Люся надела валенки, как надевают только что купленные туфельки, а Сафин, глядя на нее, смеялся круглыми ямочками на щеках.
— Шапка могу шить, шуба шить, дом строить могу, печка могу!
— А у самого шуба с дыркой, — лукаво поддразнила Люся. Ей было легко и весело с этим смешным татарином.
— Фриц делал. Низ ничего, тепло верх, верх дырка нет, — Сафин сам захохотал над своей шуткой. — Память будет!
Вечером мать встретила бойцов у порога. Первым вошел небритый, за ним курносый, потом показался старший сержант и закрыл за собой дверь. Они опять оттаивали у печки, а мать ждала четвертого, но больше никого не было. Она вопросительно взглянула на старшего сержанта.
— Ранен Устюков, мать.
— Как же это, сынок?
— Мина.
Ночью старший сержант выходил последним:
— Не стой на ветру, мать. Простудишься.
У нее тревожно заныло сердце.
Сафин тоже ушел, и, оставшись в опустевшей избе, мать готова была кричать от боли за этих незнакомых и близких ей людей. Теперь она со страхом ждала вторую смену, и она облегченно вздохнула, когда явились все четверо. Она торопливо поставила на стол картошку с огурцами и смотрела, как они ели.
На рассвете Сафин не вернулся.
— Он-то где? — забеспокоилась мать, поглядывая с крыльца. По улице проехала кухня, прошло несколько бойцов. Сафина не было.
Днем мать напоила лошадей, дала им клеверу. А когда стемнело, она услышала во дворе голоса.

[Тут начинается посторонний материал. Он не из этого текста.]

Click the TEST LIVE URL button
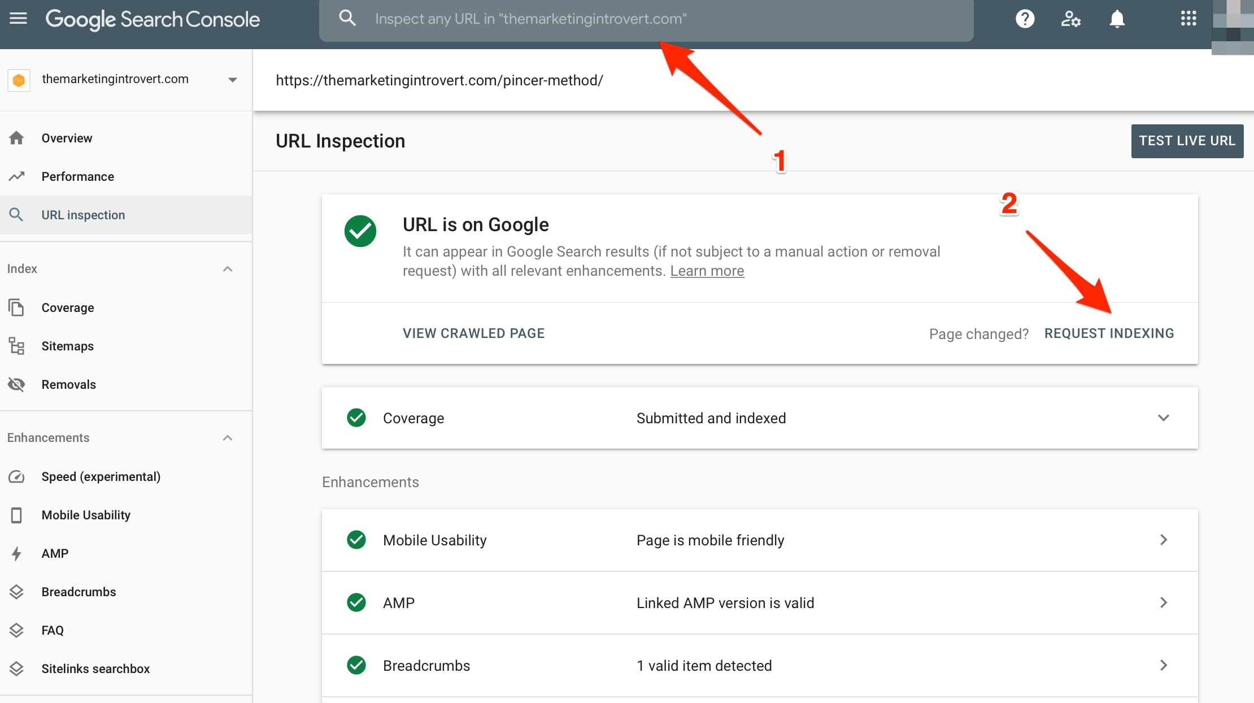1254x703 pixels. click(1187, 141)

Вошли небритый и старший сержант. За ними, притворив за собой дверь, показались еще двое, из второй смены.
— А. татарин?
— Убит, мамаш.
— Как… убит?
— Пулей.
Она стояла и не понимала, как это так — убит. Разве можно убивать человека? Это ошибка какая-то! Он вот недавно чай пил из алюминиевой кружки и валенки подшивал…
— Сынок, как же это?..
Но старший сержант ничего больше не сказал. Он сидел, сгорбившись у печки, и растирал руки.
— Ну, согрелись? Пошли. Спасибо, мать, за тепло и приют. Живи сто лет.
Она в недоумении смотрела на них, она заглядывала в лицо каждому, но они все равно ушли, оставив ее у порога.
Она слышала, как заскрипели ворота, как выводили со двора лошадей, как затихали вдали шаги бойцов.
В избе стало пусто и тоскливо. На печи, уткнувшись лицом в подушку, приглушенно всхлипывала Люся. Мать подошла ближе, прижала к груди голову дочери, и девочка больше не сдерживала себя.
А утром, выйдя к корове, мать долго стояла около клевера. За деревней больше не громыхало. Война откатилась вдаль.
— Здорово, мамаш!
Мать вздрогнула и оглянулась на голос. Перед ней, постукивая булыжниками валенок, стоял высокий худой боец лет сорока пяти. С кончика носа у него свисала капля. Он смахнул ее заиндевелой, похожей на боксерскую перчатку рукавицей.
— Заведу лошадь, а?
— Заводи.
Во двор въехали сани, нагруженные деревянными ящиками. Боец развернул лошадь, начал распрягать.
— Клеверку не дашь?
— Бери. Пойду печку затоплю.
Мать пошла к выходу, и ей было уже не так одиноко.